Records provided:
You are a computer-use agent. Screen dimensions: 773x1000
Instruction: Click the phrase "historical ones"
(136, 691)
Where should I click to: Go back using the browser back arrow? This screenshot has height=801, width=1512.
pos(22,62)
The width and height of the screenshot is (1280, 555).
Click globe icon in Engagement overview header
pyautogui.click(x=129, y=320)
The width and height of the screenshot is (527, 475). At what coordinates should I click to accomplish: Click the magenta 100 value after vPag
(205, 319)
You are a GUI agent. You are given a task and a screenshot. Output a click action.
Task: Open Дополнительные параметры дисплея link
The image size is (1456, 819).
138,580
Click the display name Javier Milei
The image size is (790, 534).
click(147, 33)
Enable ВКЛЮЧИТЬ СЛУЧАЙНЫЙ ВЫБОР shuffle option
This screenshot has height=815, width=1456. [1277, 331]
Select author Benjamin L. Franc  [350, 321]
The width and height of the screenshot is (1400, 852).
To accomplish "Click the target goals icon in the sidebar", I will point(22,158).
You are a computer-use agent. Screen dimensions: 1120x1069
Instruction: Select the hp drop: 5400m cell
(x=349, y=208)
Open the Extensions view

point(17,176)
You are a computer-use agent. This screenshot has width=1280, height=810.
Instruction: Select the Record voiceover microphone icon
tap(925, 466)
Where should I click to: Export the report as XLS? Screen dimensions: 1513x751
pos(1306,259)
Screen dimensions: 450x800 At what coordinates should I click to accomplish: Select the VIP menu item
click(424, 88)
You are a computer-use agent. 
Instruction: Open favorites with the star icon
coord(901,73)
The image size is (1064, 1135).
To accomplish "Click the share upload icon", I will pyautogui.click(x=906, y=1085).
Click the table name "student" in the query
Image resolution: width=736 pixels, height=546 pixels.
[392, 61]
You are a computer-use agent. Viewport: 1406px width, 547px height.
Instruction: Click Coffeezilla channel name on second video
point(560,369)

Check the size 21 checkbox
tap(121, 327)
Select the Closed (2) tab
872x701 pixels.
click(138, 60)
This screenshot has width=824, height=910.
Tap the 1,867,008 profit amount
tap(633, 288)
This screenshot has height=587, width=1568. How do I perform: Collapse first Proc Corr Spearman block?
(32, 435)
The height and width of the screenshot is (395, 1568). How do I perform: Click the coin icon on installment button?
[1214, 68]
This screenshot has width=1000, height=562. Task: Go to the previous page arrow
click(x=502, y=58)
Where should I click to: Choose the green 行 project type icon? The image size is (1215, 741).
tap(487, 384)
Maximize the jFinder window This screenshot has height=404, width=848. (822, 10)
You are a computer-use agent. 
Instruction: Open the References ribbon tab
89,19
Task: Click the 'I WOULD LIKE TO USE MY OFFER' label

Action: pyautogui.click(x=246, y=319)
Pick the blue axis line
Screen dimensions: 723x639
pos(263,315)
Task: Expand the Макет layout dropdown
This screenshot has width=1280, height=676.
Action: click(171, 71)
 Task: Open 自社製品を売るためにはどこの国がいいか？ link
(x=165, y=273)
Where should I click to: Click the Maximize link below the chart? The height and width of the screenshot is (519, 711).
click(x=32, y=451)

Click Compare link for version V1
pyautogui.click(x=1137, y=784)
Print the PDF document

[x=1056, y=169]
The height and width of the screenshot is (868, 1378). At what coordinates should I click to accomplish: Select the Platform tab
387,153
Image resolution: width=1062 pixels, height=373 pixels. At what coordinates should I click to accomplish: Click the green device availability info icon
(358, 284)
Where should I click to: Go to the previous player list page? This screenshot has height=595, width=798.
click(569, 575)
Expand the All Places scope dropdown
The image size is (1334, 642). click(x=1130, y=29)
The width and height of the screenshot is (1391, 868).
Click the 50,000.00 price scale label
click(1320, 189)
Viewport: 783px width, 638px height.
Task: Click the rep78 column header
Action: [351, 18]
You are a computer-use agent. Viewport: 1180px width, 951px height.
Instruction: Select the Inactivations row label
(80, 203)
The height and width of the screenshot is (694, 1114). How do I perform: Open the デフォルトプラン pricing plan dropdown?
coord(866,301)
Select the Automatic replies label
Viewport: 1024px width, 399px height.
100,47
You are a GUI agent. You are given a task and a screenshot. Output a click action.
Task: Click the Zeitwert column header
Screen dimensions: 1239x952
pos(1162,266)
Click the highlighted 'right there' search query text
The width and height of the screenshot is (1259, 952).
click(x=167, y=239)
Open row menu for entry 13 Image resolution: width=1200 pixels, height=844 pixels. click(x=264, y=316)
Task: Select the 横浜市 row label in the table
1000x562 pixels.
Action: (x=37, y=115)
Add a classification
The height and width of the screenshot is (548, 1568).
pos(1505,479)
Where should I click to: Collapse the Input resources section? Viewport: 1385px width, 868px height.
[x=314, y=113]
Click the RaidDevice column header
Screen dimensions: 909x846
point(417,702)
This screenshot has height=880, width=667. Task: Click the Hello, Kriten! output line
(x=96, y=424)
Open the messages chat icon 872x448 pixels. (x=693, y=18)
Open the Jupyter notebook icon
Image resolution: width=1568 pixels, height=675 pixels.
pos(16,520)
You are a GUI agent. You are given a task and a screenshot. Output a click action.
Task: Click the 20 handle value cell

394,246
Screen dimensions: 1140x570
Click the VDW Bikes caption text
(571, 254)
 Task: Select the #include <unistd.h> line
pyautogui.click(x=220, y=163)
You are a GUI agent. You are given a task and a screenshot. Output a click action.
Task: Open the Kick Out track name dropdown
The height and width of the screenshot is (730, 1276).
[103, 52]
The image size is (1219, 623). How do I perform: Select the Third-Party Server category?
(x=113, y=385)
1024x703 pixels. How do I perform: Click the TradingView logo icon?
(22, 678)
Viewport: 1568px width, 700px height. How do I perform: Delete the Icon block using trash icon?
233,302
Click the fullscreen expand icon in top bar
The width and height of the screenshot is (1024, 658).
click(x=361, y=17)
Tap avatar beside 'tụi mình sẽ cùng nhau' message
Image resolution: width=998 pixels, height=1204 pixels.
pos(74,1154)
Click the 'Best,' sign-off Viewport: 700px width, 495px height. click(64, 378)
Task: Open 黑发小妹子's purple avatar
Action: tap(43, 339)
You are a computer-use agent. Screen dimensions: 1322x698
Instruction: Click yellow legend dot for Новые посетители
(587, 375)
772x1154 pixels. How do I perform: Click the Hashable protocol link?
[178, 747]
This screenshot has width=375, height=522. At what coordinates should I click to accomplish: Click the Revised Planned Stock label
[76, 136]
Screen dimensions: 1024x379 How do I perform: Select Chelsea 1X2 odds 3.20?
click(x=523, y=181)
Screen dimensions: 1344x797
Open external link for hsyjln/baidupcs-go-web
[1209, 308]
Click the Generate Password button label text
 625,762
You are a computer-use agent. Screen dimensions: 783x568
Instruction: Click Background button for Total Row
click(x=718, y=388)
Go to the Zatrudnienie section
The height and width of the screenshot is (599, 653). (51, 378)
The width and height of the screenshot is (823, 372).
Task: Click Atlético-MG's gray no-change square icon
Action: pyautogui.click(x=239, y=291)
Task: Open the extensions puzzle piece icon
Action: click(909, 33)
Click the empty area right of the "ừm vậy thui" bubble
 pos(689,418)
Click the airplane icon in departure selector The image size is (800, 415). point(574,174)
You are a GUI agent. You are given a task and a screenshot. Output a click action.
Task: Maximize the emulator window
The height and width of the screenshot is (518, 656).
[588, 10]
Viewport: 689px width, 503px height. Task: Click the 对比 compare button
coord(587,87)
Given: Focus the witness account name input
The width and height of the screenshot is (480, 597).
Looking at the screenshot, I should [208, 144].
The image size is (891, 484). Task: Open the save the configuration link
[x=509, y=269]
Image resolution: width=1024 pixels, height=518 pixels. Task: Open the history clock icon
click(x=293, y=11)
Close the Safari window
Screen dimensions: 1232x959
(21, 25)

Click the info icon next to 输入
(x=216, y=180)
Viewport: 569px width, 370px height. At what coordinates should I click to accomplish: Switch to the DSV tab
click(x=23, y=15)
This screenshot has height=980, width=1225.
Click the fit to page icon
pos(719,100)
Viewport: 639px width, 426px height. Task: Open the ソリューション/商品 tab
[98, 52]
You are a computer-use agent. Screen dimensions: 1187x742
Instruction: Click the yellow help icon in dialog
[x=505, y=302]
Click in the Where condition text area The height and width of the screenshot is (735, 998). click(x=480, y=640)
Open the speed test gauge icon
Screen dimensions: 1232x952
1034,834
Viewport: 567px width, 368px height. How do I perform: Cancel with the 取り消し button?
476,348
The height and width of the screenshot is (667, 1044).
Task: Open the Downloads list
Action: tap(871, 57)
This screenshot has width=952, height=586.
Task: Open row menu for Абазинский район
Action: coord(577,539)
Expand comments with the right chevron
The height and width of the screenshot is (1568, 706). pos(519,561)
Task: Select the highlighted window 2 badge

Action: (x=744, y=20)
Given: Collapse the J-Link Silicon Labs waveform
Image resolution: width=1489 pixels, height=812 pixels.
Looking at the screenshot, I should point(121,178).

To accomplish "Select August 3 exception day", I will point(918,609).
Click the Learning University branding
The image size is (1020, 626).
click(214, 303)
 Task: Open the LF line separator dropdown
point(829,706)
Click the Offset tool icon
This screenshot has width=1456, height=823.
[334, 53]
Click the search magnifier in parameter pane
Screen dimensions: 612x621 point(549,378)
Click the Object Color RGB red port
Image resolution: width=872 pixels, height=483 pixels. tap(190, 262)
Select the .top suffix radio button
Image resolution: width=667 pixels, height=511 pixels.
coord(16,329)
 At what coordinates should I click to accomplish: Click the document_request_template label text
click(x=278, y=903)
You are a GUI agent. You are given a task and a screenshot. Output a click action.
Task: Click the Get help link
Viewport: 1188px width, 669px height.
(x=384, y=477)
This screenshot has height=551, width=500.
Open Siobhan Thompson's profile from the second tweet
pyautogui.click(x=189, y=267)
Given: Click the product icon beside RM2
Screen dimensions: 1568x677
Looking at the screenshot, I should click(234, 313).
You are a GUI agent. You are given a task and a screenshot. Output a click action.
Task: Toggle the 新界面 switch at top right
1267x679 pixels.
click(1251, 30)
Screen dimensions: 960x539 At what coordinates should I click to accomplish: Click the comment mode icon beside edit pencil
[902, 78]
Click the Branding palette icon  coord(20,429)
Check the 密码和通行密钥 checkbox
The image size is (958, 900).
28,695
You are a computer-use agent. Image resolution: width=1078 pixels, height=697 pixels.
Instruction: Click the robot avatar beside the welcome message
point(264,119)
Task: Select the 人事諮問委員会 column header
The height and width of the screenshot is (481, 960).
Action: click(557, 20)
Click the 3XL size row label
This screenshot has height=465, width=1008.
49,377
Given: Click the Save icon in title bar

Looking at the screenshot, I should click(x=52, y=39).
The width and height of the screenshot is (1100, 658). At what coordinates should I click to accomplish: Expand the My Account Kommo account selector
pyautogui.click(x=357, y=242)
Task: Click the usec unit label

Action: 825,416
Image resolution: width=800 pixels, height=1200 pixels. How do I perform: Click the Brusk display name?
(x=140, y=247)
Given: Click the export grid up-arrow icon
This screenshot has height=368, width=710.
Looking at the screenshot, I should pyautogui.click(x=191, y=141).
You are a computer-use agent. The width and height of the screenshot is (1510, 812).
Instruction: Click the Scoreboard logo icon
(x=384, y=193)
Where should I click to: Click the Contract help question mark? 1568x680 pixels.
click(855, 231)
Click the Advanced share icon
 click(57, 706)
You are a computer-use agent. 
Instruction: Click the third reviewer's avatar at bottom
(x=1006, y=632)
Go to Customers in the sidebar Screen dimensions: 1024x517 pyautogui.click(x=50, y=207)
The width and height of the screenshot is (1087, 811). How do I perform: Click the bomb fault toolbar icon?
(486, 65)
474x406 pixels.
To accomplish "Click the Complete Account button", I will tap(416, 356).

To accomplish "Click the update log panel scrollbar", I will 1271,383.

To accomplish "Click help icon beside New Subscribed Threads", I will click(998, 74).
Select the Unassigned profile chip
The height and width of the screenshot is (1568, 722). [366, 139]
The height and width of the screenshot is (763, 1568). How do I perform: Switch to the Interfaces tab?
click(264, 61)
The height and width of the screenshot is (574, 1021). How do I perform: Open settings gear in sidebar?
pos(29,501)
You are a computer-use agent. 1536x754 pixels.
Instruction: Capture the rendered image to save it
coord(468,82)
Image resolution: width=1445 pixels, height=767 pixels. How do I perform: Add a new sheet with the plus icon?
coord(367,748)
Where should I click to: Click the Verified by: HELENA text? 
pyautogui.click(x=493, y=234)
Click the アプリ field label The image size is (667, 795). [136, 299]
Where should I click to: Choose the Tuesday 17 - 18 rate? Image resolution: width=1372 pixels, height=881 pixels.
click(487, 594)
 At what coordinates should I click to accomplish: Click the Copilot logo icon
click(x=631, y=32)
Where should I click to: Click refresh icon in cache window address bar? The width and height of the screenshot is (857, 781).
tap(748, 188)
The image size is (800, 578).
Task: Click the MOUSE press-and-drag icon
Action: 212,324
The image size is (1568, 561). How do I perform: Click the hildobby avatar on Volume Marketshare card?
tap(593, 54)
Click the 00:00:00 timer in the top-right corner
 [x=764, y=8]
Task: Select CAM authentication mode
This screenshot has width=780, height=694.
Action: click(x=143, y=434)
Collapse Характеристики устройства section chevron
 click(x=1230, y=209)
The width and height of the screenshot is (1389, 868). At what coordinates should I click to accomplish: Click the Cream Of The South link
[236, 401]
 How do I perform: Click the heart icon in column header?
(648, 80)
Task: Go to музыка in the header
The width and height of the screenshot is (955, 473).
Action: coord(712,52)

Problem requirements:
Using the material above, reproduce exactly the line that contains "The width and height of the screenshot is (955, 473)." and all lines after it through the last one, and only those.

Task response:
The width and height of the screenshot is (955, 473).
Action: coord(712,52)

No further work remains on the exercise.